I agree that humans are “disaster monkeys” poorly equipped to handle this, but I think they are also poorly equipped to handle the ban. They barely handle nuclear controls, and this one is way more difficult. I doubt the P(doom) conditional on the ban will be lower than P(doom) conditional on no ban. (Here I very much agree with Eliezer’s methodology of not talking of absolute values of P(doom), but of comparing conditional P(doom) values.)
For most, LLMs are the salient threat vector at this time, and the practical recommendations in the book are toward that. You did not say in your post ‘I believe that brain-in-a-box is the true concern; the book’s recommendations don’t work for this, because Chapter 13 is mostly about LLMs.’ That would be a different post (and redundant with a bunch of Steve Byrnes stuff).
Instead, you completely buried the lede and made a post inviting people to talk in circles with you unless they magically divined your true objection (which is only distantly related to the topic of the post). That does not look like a good faith attempt to get people on the same page.
I am agnostic. I don’t think humans necessarily need to modify the GPT architecture, I think GPT-6 would be perfectly capable of doing that for them.
But I also think that those “brains-in-the-box” systems will use (open weights or closed weights) LLMs as important components. It’s a different ball game now, we are more than halfway through towards the “true self-improvement”, because one can incorporate open weight LLMs (until the system progresses so much they can be phased out).
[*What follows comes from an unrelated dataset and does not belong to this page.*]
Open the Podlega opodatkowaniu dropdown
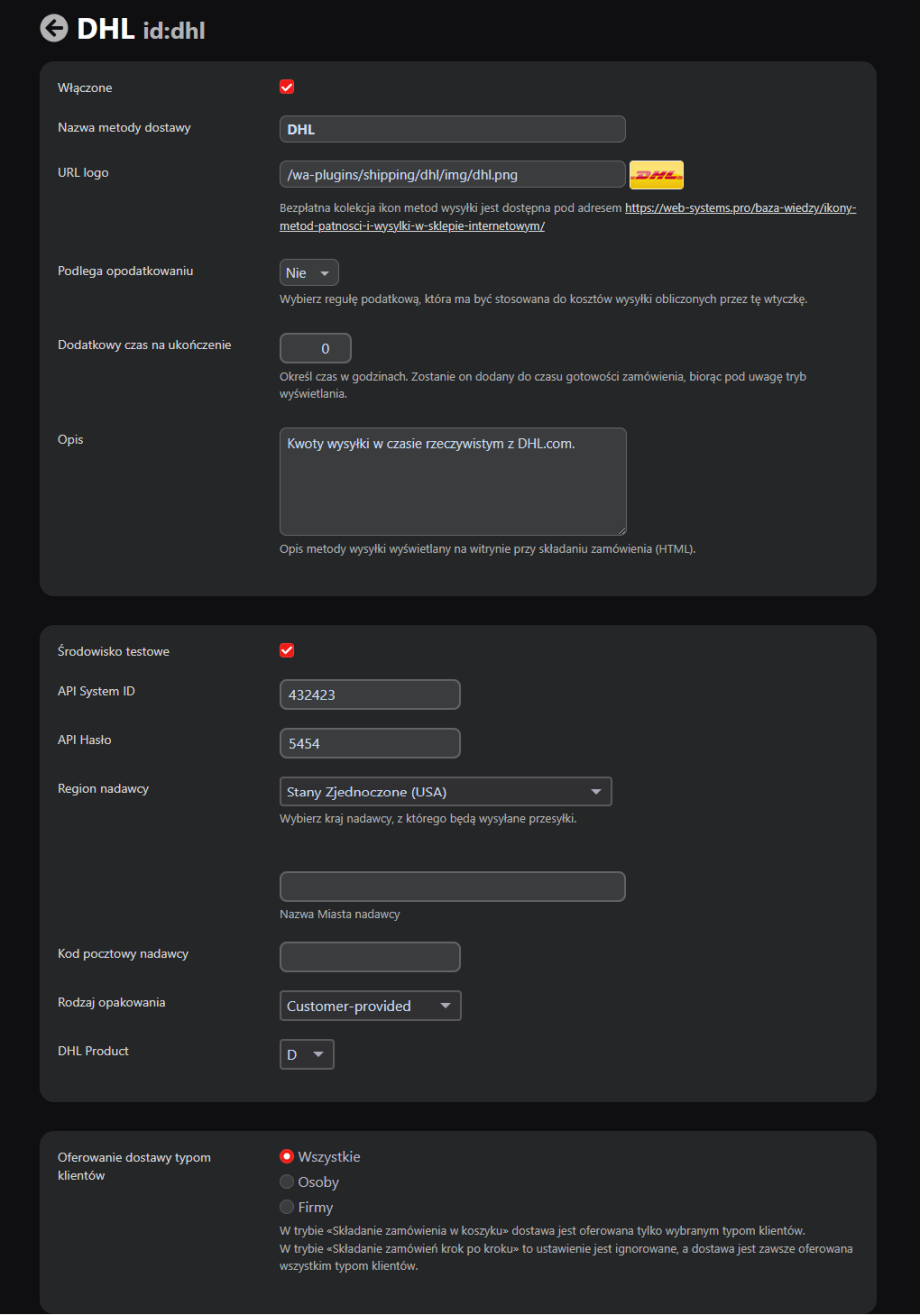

The leading LLMs systems are starting to provide real assistance in AI research + even their open versions are pretty good at being the components of the next big thing. So yes, this is purely from LLM trends (the labs insiders are tweeting that chatbots are saturated and that their current focus is how much LLMs can assist in AI research; and plenty of people express openness to modifying the architecture at will). I don’t know if we are going to continue to call them LLMs, but it does not matter, there is no strict boundary between LLMs and what is being built next.
I don’t want to continue to elaborate the technical details (what I am saying above is reasonably common knowledge, but if I start giving further technical details, I might say something actually useful for acceleration efforts).
But yes, I am saying that one should expect the trends to be faster than what follows from previous LLMs trends, because of how the labs are using them more and more for AI research. METR doubling periods should start shrinking soon.